By: Adam Wazny | Sunday, February 10
Winnipeg Jets goaltender Al Montoya(35) celebrates a shutout with teammate Alexander Burmistrov (8) after defeating the Ottawa Senators 1-0 in Ottawa Saturday February 9, 2013. Winnipeg beat Ottawa 1-0. THE CANADIAN PRESS/Fred Chartrand
The game wasn't a hockey masterpiece, nor was it esthetically pleasing in any sense of the suggestion, but it looked pretty good for the Winnipeg Jets.
It would be easy to pick apart the Jets after a tight 1-0 win in Ottawa Saturday afternoon and say they barely got the job done. One goal underlines that premise. But if you haven't figured it out by now, and judging from some of the highs and lows the fanbase has demonstrated this season some haven't, doing just enough is exactly what the Jets are going to need to do to come out on top most nights.
The Jets (5-5-1) are not a true offensive juggernaut, which is why the coaching staff has made a point of trying to keep the puck out of their own net this season. The results have been mixed but you may have noticed the Jets aren't allowing a lot of glorious scoring chances against these days.
It's been a little dull, right? That's by design. It's a game plan built on the realization they won't blow many teams out of the building. They don't have the horses up front.
Winnipeg's leading scorer is defenceman Toby Enstrom (13 points). Two players (forwards Andrew Ladd and Blake Wheeler) are tied for the team lead with four goals apiece. The top goal-getter last year, Evander Kane, hasn't scored in six games and the much-ballyhooed early juice with centre Olli Jokinen appears to have lost its flavour.
The forward depth has also been slow to cook. Case in point: Defenceman Ron Hainsey (3) -- the target of most fan venom in this post-lockout world -- has more points than forwards Kyle Wellwood (2), Alex Burmistrov (2) and Alexei Ponikarovsky (2).
Before Ottawa, Winnipeg's last two wins came via overtime at MTS Centre. The margins for success are slim and that could be another reason why head coach Claude Noel continues to pull numbers out of a hat to form his offensive lines every other game. Forget chemistry; he may be trying to keep things from getting stale.

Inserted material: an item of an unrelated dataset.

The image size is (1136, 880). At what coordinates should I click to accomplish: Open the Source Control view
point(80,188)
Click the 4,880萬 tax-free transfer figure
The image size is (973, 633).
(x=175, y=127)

Saturday's one-goal output came off the stick of Ponikarovsky, who deflected a Wellwood past goaltender Ben Bishop at the 5:57 mark of the third period. That the game was still up for grabs after two periods speaks to Winnipeg's sputtering offence. The Sens played it casual in their own end, turning the puck over 11 times to the Jets through the first 40 minutes.
Ottawa's charges were careless: during one moment of the game three different Senators players over-skated the puck with no Jets pressure around them; all eventually turned it over to Winnipeg. The game winner came off of -- that's right, you guessed it, another Sens turnover.
Again, it's about slim margins and falling on the right side of the line for Winnipeg.
As the forwards finally cobbled together a goal from the charitable Sens, the Jets defence blocked 22 shots in front of goaltender Al Montoya, who stopped another 33 pucks for his first shutout since Feb. 19, 2011 (as a member of the New York Islanders). Staying on script, his effort wasn't a Monet, either -- a few misplaced rebounds were brushed aside with the occasional snow angel in the crease -- but he turned in a solid performance in just his second start of the season.
Montoya got the start thanks to the poor health of starter Ondrej Pavelec, who picked up the flu during the short trip to the nation's capital.
Is there a goaltending controversy in Winnipeg now? Pavelec has made fans ill with his play of late, posting an .827 save percentage in his last five games, so we shall see what the next couple days bring regarding the Jets net.
Winnipeg opens a three-game home stand Tuesday night, when the Philadelphia Flyers visit MTS Centre.